Pasadas las dictaduras de los setenta y las masivas violaciones a los
derechos humanos, y llegando al final de la Guerra Fría, aquellas
organizaciones revalorizaron la democracia. La violencia no sirvió para
tomar el poder, ni mucho menos. Tampoco para redistribuir riqueza, en
realidad lo contrario. Era mejor preservar la vida y proteger derechos,
la democracia. El requisito también fue observar las reglas de juego. Si
reclamaban el respeto a los derechos humanos, habiendo sido víctimas de
abusos, debían aceptar todo el conjunto de la normatividad
constitucional. La propiedad privada estaba incluida, en tanto la
democracia venía con el capitalismo y no era posible elegir un solo
término de la fórmula.
Los dos ejemplos citados no son aleatorios. Tanto los Tupamaros como
las FALN encarnan historias exitosas de exguerrilleros incorporándose a
la vida política democrática y abrazando una idea socialdemócrata para
sus respectivos países. Curiosamente, dos de sus líderes históricos,
José Mujica y Teodoro Petkoff, han compartido las portadas de los
periódicos esta semana, debatiendo sin hablarse. El problema es que ese
“debate” ilustra acabadamente el desacuerdo actual en la izquierda
latinoamericana. El mismo tiene nombre propio: Venezuela.
En una desafortunada entrevista en este mismo periódico
—desafortunada para sí mismo, valga la aclaración— Mujica dijo que en
la oposición venezolana tienen interés en ir presos. Según él, es una
táctica de provocación al gobierno a “pasarse de la raya”, y el
gobierno, a su vez, son unos “bobos que entran”. Sus comentarios, fuera
de lugar y superficiales, fueron ofensivos, para los detenidos políticos
y sus familias, desde luego, pero también para cualquier venezolano que
día tras día sufre la disolución del tejido y las instituciones
sociales. Ahora resulta que los opositores van presos por propia
voluntad, nada menos.
Casi simultáneamente, mientras Mujica hablaba, Petkoff desnudaba
tamaña banalidad sin necesidad de decir mucho. Alcanzó con su imagen,
sentado en su oficina mirando el webcast del premio Ortega y Gasset de
periodismo que le fue otorgado en Madrid, y que no pudo recibir en
persona.
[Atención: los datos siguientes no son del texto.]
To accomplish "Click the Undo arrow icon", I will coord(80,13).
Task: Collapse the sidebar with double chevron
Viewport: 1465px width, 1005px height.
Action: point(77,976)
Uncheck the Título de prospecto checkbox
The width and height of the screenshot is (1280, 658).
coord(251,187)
Es que “los bobos” de Mujica le prohíben viajar fuera del país.
“El país como cárcel”, fue la metáfora que usó para describirse,
mientras Felipe González recibía el galardón en su nombre y lo retrataba
como “la conciencia crítica de una izquierda que cree en la libertad”.
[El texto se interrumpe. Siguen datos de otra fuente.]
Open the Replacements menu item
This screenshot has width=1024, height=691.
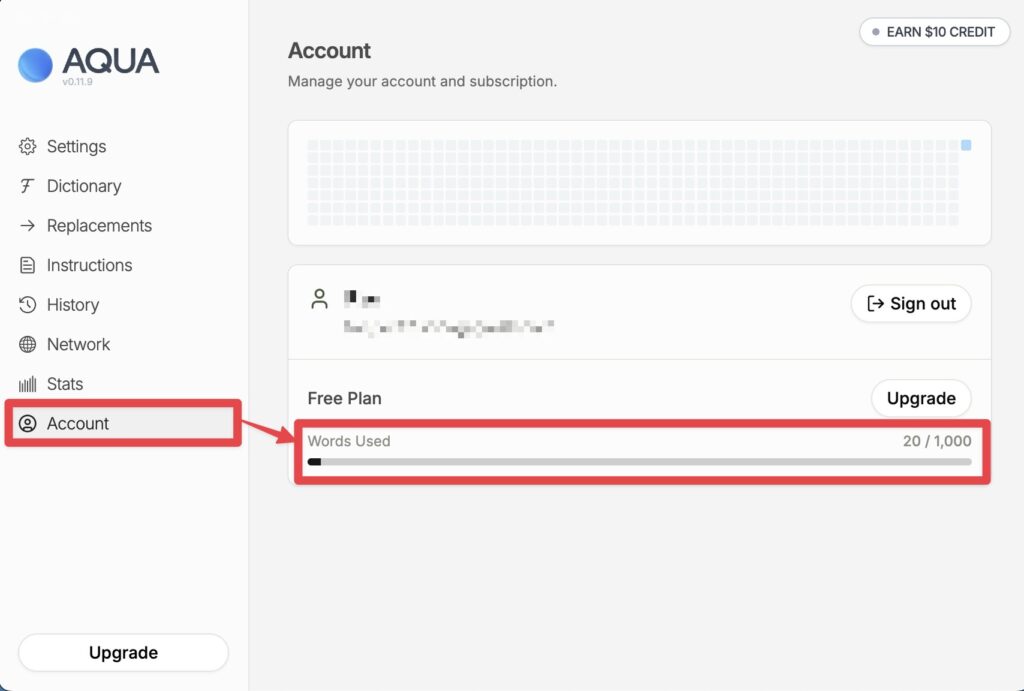tap(99, 226)
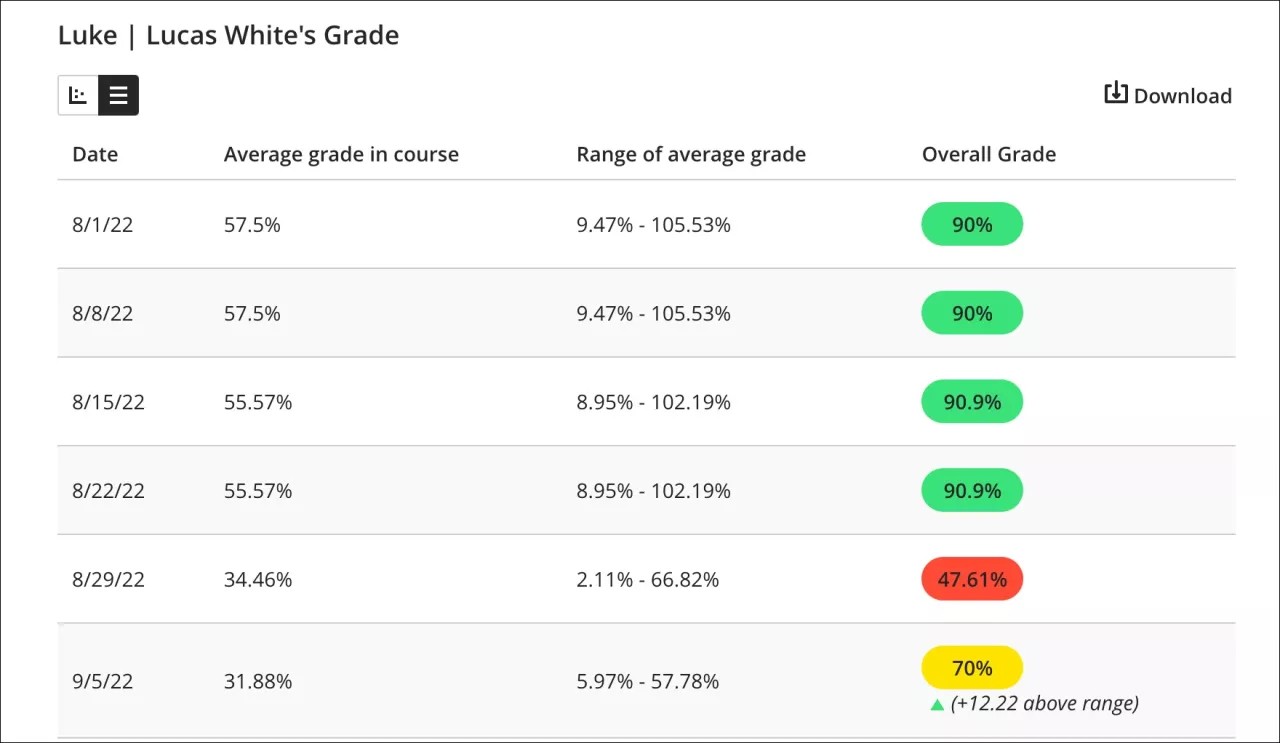The height and width of the screenshot is (743, 1280).
Task: Select the 90.9% badge for 8/22/22
Action: click(x=971, y=490)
Al menos Felipe le recordó a Mujica la razón de ser de una izquierda
democrática. No es poco, pero es improbable que haya sido escuchado.
Pobre Venezuela. Además de su propia tragedia, invocarla siempre
expone la miseria de la izquierda actual, su amnesia, su confusión
intelectual y su extravío normativo. Como en los ochenta, durante las
transiciones, Felipe González vuelve a recordarnos en la región el
significado de ser socialdemócrata. Como si el tiempo no hubiera pasado,
Teodoro Petkoff es un hito y el premio Ortega y Gasset, un símbolo.
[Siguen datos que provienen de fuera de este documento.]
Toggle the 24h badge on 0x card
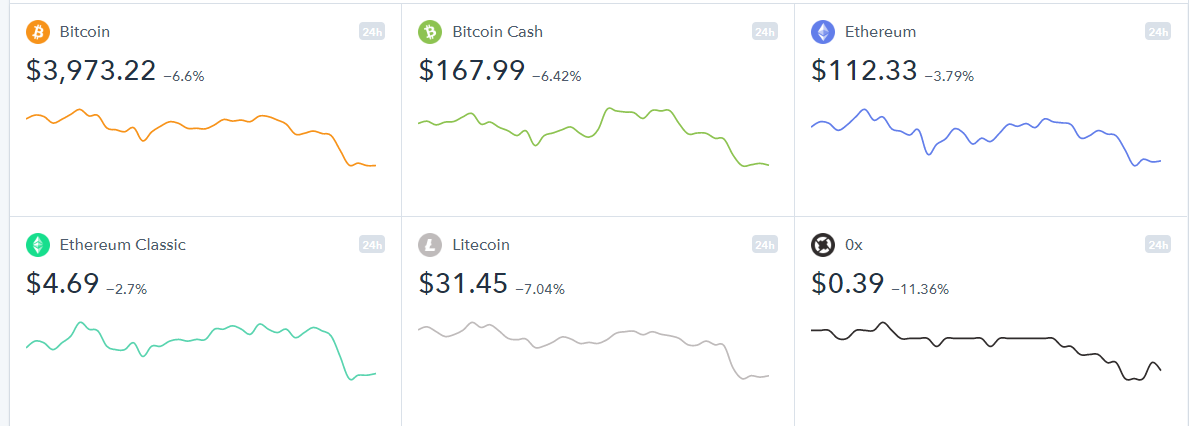 pos(1158,245)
Pero que Mujica —uno de los más lúcidos que han gobernado en los
últimos años— no haya entendido el mensaje, es testimonio elocuente del
vaciamiento ético e intelectual de esta “izquierda”; y enfatizo las
comillas. La tarea post chavista será gigantesca, nada menos que la
reconstrucción del progresismo latinoamericano. Apenas hemos comenzado.